═════ Information

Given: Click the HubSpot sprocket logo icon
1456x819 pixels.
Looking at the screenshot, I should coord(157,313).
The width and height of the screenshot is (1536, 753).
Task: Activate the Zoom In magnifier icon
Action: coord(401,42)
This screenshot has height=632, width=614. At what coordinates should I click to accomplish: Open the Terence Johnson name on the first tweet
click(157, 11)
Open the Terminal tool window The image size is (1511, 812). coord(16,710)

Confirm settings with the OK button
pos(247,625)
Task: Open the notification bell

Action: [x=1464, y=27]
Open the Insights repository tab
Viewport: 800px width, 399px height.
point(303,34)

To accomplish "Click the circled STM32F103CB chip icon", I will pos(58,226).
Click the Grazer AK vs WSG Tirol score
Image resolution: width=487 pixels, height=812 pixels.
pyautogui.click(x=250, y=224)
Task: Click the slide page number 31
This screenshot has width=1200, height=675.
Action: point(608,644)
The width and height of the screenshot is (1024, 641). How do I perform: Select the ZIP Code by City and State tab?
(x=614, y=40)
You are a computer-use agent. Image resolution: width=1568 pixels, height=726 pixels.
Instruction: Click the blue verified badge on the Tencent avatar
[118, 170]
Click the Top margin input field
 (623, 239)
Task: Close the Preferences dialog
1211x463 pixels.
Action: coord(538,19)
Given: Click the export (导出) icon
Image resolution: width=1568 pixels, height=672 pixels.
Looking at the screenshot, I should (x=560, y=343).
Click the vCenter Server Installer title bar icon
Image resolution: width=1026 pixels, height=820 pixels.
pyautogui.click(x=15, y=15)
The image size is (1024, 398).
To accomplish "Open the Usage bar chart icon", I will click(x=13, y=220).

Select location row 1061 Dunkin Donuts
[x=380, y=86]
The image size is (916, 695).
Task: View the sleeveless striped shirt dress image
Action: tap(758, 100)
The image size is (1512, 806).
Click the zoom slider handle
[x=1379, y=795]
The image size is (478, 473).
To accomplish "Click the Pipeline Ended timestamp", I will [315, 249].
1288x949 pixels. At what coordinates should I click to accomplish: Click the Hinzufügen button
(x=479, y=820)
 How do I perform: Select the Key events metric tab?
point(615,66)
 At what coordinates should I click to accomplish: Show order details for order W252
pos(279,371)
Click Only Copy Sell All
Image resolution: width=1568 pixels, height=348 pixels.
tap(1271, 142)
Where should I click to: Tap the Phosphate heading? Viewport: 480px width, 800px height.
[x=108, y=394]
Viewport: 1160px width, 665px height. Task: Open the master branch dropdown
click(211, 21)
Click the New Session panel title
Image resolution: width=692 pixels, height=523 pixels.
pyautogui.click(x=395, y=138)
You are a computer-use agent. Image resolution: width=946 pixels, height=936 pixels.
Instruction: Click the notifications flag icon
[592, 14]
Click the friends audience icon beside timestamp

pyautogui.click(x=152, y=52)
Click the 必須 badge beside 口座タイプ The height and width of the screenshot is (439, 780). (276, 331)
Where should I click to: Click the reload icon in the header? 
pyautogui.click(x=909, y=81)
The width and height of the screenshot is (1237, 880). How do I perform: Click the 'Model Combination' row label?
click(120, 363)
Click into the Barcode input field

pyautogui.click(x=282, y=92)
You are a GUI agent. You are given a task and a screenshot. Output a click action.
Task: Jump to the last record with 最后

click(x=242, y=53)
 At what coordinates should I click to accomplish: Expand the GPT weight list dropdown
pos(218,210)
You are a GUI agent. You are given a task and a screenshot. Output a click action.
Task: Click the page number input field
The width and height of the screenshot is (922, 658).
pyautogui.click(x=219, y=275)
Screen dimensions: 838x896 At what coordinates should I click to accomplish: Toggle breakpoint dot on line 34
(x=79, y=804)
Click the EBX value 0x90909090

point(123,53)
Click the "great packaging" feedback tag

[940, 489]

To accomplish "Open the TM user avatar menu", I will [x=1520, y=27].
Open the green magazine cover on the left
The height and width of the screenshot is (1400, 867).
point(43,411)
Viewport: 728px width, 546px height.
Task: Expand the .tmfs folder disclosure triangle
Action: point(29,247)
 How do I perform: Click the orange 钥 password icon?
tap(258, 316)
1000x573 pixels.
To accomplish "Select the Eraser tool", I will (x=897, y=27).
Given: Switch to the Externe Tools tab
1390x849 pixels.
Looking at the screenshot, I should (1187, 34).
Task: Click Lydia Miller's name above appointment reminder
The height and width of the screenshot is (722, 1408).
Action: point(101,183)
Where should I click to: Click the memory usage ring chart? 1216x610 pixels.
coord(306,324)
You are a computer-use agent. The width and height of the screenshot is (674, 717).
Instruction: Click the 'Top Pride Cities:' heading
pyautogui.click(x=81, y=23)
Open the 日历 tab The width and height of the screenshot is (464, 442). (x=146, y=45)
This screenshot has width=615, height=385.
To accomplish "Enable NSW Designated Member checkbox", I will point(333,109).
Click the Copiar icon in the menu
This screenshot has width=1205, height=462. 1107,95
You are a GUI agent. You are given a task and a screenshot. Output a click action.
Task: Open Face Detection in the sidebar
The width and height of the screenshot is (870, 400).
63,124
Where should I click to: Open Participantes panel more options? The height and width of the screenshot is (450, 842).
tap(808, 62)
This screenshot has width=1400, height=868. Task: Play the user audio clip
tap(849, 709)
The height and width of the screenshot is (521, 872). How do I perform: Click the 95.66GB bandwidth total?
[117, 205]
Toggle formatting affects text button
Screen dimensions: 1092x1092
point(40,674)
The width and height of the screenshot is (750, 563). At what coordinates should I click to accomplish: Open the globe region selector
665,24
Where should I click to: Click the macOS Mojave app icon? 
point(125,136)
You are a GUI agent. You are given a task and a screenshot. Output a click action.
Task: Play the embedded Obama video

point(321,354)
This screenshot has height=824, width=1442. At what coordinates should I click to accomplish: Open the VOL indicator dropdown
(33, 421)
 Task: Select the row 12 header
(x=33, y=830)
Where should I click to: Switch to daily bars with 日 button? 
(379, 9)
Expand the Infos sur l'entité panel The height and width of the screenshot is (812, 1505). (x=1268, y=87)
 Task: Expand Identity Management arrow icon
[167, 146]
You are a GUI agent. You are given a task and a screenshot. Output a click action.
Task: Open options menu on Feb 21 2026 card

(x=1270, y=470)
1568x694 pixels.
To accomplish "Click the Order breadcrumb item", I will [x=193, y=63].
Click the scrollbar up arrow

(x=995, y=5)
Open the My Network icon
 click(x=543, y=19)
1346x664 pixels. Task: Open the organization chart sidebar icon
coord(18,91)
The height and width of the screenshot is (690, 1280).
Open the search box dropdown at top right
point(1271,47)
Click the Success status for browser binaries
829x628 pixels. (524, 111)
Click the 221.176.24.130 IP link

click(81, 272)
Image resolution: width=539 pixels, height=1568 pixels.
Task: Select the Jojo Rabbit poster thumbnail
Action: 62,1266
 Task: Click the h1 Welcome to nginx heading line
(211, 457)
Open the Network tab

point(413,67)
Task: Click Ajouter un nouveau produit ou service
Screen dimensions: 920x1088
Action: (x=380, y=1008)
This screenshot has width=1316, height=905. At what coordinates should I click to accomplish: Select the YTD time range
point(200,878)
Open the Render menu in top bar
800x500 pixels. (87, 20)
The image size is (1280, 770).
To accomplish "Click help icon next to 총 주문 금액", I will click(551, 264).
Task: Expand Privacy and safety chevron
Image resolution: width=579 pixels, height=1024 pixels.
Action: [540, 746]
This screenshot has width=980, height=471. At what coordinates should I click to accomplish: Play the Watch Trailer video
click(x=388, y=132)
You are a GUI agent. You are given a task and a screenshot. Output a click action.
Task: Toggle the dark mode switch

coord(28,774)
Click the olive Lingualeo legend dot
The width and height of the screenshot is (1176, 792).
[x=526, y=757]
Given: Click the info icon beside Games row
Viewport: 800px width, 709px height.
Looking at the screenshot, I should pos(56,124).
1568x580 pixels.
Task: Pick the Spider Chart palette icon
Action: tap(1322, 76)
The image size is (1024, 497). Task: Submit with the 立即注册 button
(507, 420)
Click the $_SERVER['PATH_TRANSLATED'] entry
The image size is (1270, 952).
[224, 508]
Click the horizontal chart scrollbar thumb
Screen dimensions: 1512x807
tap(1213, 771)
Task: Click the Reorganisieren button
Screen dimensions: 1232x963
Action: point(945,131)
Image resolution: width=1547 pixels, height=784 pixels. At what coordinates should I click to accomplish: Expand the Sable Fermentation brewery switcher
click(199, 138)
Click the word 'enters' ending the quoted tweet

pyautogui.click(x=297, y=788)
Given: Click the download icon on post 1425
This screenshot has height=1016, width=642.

══════════

#### Exercise brief:
Scan the records for lines that hold "number", and reproduce each one you find.

#### Task answer:
Task: Click the slide page number 31
Task: Click the page number input field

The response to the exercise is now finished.